Objective =
Will you reproduce all of the rows below verbatim, keeping every character unchanged?

+ + +

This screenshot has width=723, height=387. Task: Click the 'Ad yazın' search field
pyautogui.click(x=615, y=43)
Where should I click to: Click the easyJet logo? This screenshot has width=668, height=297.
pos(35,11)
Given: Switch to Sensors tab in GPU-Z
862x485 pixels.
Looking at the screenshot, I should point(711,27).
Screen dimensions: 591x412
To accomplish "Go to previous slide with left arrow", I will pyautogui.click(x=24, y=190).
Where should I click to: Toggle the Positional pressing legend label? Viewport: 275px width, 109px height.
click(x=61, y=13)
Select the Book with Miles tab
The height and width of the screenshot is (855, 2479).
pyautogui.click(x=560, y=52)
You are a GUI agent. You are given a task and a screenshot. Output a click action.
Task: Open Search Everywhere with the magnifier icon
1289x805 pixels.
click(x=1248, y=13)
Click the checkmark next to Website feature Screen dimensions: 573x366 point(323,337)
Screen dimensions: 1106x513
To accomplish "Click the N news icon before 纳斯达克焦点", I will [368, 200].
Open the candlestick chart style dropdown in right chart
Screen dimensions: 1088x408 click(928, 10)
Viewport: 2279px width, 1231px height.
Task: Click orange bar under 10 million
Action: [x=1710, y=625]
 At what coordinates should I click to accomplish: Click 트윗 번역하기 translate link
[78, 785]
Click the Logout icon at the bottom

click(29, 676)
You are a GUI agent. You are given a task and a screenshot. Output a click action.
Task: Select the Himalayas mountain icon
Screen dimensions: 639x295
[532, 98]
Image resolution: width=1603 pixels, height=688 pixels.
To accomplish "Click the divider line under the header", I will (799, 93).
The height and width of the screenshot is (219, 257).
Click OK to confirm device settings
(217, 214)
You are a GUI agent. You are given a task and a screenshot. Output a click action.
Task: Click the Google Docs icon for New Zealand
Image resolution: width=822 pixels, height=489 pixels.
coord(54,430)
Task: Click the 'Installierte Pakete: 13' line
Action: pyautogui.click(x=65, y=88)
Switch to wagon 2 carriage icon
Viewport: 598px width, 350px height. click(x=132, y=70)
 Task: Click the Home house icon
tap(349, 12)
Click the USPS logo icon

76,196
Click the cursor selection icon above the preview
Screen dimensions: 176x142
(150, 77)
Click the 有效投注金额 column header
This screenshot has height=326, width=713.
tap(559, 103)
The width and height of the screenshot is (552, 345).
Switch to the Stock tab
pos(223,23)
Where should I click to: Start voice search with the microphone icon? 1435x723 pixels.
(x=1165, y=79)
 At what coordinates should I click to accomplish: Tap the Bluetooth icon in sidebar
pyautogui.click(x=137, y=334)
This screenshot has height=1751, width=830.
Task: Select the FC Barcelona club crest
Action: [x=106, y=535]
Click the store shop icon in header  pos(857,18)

+ + +

The reply =
This screenshot has width=723, height=387. Task: Click the 'Ad yazın' search field
pyautogui.click(x=615, y=43)
Where should I click to: Click the easyJet logo? This screenshot has width=668, height=297.
pos(35,11)
Given: Switch to Sensors tab in GPU-Z
862x485 pixels.
Looking at the screenshot, I should point(711,27).
Screen dimensions: 591x412
To accomplish "Go to previous slide with left arrow", I will pyautogui.click(x=24, y=190).
Where should I click to: Toggle the Positional pressing legend label? Viewport: 275px width, 109px height.
click(x=61, y=13)
Select the Book with Miles tab
The height and width of the screenshot is (855, 2479).
pyautogui.click(x=560, y=52)
You are a GUI agent. You are given a task and a screenshot. Output a click action.
Task: Open Search Everywhere with the magnifier icon
1289x805 pixels.
click(x=1248, y=13)
Click the checkmark next to Website feature Screen dimensions: 573x366 point(323,337)
Screen dimensions: 1106x513
To accomplish "Click the N news icon before 纳斯达克焦点", I will [368, 200].
Open the candlestick chart style dropdown in right chart
Screen dimensions: 1088x408 click(928, 10)
Viewport: 2279px width, 1231px height.
Task: Click orange bar under 10 million
Action: [x=1710, y=625]
 At what coordinates should I click to accomplish: Click 트윗 번역하기 translate link
[78, 785]
Click the Logout icon at the bottom

click(29, 676)
You are a GUI agent. You are given a task and a screenshot. Output a click action.
Task: Select the Himalayas mountain icon
Screen dimensions: 639x295
[532, 98]
Image resolution: width=1603 pixels, height=688 pixels.
To accomplish "Click the divider line under the header", I will (799, 93).
The height and width of the screenshot is (219, 257).
Click OK to confirm device settings
(217, 214)
You are a GUI agent. You are given a task and a screenshot. Output a click action.
Task: Click the Google Docs icon for New Zealand
Image resolution: width=822 pixels, height=489 pixels.
coord(54,430)
Task: Click the 'Installierte Pakete: 13' line
Action: pyautogui.click(x=65, y=88)
Switch to wagon 2 carriage icon
Viewport: 598px width, 350px height. click(x=132, y=70)
 Task: Click the Home house icon
tap(349, 12)
Click the USPS logo icon

76,196
Click the cursor selection icon above the preview
Screen dimensions: 176x142
(150, 77)
Click the 有效投注金额 column header
This screenshot has height=326, width=713.
tap(559, 103)
The width and height of the screenshot is (552, 345).
Switch to the Stock tab
pos(223,23)
Where should I click to: Start voice search with the microphone icon? 1435x723 pixels.
(x=1165, y=79)
 At what coordinates should I click to accomplish: Tap the Bluetooth icon in sidebar
pyautogui.click(x=137, y=334)
This screenshot has height=1751, width=830.
Task: Select the FC Barcelona club crest
Action: [x=106, y=535]
Click the store shop icon in header  pos(857,18)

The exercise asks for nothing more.